We want to support Otterwiki as a project. Contributions go upstream where possible. If the product generates revenue, donate a portion to the upstream maintainer.

---

## Backup and Disaster Recovery

### What we're protecting

| Data | Source of truth | Severity of loss |
|------|----------------|-----------------|
| Git repos (wiki content) | Local disk | **Critical** — user data, irreplaceable |
| Platform DB (users, wikis, ACLs) | SQLite/PostgreSQL | **High** — reconstructable from repos but painful |
| FAISS indexes | Local disk | **Low** — fully rebuildable from repo content |
| Auth provider state | WorkOS (external) | **Low** — managed by vendor |

### Backup strategy

**Git repos**: rsync to off-site storage, daily. See [[Design/VPS_Architecture]] for specifics.

**Platform DB**: Daily dump + rsync. Point-in-time recovery if using PostgreSQL.

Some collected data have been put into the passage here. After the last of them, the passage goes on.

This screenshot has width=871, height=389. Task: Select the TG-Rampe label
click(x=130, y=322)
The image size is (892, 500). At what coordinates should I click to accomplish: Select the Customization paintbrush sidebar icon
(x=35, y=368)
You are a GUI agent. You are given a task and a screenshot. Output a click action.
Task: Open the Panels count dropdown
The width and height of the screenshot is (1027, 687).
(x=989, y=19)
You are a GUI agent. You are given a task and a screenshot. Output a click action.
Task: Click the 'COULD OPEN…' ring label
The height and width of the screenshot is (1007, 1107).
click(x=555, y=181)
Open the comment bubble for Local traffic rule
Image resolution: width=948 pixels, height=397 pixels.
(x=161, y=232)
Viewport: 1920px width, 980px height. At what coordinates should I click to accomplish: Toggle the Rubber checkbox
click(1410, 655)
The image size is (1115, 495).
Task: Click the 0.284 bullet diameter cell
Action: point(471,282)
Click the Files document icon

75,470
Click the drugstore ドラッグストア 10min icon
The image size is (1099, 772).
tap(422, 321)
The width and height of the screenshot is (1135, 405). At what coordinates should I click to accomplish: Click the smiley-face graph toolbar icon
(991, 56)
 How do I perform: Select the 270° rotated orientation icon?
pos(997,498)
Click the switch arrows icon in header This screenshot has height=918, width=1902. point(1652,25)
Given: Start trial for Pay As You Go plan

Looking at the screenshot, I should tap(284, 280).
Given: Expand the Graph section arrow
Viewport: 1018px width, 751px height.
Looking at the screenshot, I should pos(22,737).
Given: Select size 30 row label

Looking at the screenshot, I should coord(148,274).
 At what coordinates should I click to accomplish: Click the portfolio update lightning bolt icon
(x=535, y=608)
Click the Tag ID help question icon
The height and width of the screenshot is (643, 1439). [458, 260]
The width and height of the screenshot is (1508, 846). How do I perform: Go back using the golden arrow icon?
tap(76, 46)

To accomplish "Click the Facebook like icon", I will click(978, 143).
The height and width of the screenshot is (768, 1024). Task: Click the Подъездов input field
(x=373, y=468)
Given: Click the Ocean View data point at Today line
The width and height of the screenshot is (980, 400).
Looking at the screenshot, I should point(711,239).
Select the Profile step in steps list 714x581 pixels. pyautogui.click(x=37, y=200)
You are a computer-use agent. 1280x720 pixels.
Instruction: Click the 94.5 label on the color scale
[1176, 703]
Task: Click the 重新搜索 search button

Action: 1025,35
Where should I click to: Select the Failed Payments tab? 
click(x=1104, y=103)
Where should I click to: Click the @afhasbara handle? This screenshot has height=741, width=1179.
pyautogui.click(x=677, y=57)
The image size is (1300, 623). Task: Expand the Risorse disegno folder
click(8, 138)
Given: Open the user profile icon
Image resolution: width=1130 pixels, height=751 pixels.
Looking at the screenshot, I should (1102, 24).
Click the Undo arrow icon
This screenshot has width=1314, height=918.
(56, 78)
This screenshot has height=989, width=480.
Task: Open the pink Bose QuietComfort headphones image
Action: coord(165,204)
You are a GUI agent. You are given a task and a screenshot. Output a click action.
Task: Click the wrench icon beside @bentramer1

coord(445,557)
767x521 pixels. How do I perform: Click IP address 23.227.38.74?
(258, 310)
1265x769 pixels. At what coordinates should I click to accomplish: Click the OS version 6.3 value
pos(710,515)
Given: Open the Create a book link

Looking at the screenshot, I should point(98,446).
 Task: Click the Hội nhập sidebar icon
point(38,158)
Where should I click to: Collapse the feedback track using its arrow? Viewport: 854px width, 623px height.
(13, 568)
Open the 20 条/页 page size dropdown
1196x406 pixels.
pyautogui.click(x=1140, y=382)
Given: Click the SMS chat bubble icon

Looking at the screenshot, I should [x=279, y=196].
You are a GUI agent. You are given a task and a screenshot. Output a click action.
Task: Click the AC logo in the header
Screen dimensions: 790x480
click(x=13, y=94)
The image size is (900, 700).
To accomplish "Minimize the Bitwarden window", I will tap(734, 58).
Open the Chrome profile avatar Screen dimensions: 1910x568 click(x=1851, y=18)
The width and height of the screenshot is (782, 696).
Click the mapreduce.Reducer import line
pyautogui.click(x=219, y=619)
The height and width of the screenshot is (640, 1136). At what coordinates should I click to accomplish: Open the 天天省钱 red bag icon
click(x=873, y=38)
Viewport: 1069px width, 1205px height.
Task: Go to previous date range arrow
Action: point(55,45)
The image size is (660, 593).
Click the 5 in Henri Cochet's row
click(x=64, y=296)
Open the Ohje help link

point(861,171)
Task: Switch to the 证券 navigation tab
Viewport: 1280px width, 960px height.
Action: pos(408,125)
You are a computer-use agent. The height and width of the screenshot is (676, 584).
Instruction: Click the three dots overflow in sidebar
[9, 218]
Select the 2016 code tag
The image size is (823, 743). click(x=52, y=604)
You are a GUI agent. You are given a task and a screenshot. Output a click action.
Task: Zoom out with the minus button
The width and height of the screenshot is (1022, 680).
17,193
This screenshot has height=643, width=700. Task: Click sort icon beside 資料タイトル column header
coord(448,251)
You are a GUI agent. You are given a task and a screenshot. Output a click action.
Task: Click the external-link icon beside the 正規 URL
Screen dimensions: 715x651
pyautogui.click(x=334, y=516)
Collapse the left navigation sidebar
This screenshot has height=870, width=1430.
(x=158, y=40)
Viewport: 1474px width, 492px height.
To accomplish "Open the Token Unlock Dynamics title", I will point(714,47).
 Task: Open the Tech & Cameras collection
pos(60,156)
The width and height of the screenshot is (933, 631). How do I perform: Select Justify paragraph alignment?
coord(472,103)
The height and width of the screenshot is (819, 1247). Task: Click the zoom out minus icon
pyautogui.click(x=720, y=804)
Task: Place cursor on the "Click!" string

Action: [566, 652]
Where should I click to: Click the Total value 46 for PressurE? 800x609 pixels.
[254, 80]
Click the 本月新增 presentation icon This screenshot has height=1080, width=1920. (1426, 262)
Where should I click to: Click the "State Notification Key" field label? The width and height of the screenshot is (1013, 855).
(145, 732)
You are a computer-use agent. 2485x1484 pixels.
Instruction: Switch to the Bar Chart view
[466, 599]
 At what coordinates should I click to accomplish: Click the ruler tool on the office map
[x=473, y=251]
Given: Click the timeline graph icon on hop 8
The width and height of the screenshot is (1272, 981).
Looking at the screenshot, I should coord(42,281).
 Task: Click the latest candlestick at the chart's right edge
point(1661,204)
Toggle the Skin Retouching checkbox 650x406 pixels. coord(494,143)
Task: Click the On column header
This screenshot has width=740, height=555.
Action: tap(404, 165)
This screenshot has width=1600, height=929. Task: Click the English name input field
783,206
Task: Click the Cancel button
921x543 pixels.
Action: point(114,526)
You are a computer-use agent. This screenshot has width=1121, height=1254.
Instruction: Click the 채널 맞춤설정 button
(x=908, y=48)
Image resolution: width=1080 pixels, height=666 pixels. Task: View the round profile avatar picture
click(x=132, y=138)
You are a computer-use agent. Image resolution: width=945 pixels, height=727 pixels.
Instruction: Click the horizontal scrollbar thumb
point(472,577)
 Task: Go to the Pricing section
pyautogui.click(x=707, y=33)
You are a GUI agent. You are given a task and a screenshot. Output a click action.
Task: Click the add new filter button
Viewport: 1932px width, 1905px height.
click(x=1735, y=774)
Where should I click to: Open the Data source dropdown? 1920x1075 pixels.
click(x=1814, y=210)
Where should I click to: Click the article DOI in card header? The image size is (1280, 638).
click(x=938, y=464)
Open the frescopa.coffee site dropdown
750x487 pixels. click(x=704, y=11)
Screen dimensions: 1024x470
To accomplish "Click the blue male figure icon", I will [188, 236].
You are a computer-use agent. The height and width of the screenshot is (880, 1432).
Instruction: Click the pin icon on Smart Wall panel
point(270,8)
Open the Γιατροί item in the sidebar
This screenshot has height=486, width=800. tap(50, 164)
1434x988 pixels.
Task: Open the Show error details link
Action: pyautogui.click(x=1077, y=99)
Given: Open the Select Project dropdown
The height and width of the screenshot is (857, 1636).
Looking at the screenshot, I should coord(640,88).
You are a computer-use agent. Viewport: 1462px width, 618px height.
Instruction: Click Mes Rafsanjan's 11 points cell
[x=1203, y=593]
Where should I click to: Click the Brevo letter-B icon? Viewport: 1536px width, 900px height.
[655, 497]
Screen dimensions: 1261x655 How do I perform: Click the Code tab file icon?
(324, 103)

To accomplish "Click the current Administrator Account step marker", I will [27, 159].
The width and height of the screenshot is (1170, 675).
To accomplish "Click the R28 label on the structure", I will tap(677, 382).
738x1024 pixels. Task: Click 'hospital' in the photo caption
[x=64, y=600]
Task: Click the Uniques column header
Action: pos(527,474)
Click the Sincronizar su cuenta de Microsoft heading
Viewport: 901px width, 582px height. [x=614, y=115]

**FAISS indexes**: No backup needed. Rebuildable from repo content (MiniLM runs locally, no API cost).

### Design principle

Git repos are the source of truth. Everything else (platform DB records, FAISS indexes) is either backed up independently or rebuildable from the repos.

---

## Account Lifecycle

### Data retention

User accounts and wiki data are retained indefinitely regardless of activity. Storage cost for an idle wiki is effectively zero. There is no reason to delete inactive accounts — it costs nothing to keep them and deleting user data is irreversible.

### Account deletion

Users can delete their account from the dashboard. This:
1. Deletes all wikis owned by the user (repo, FAISS index, metadata)
2. Removes all ACL grants the user has on other wikis
3. Deletes the user record from the platform DB
4. Does NOT delete the auth provider account (Google/GitHub/etc.) — that's the user's own account

Deletion is permanent and irreversible. Require explicit confirmation ("type your username to confirm").

### GDPR

If serving EU users: account deletion satisfies right-to-erasure. Add a data export endpoint (download all wikis as a zip of git repos) to satisfy right-to-portability — though the Git remote access feature already provides this.

---

## MCP Discoverability

MCP tool descriptions must be self-documenting — any MCP-capable client (Claude, GPT, Gemini, open-source agents) should be able to use the wiki tools without reading external documentation.

Each tool's MCP description should include:
- What it does
- Parameter semantics (e.g., "path is like `Actors/Iran`, not a filesystem path")
- What the return format looks like
- Common next actions ("use `list_notes` to find available pages if you don't know the path")

The bootstrap template's Meta/Wiki Usage Guide provides Claude-specific conventions (session protocol, gardening duties), but the MCP tools themselves should work without it. The guide is optimization, not a prerequisite.

---

## Rate Limiting and Abuse Prevention

**Launch**: OAuth-only accounts + tier limits (1 wiki, 500 pages, 3 collaborators) provide sufficient abuse prevention at low traffic. Public wiki routes are the only unauthenticated surface — acceptable risk at launch with near-zero users.

**Post-launch (when traffic justifies it)**: IP-based rate limiting via reverse proxy (nginx/Caddy). Geographic blocking, bot control, OWASP Top 10 rule sets via WAF or application-level middleware.

**Per-user rate limiting (premium launch)**: When premium tier ships, add per-user throttling on API and MCP endpoints. Define specific limits when the need materializes.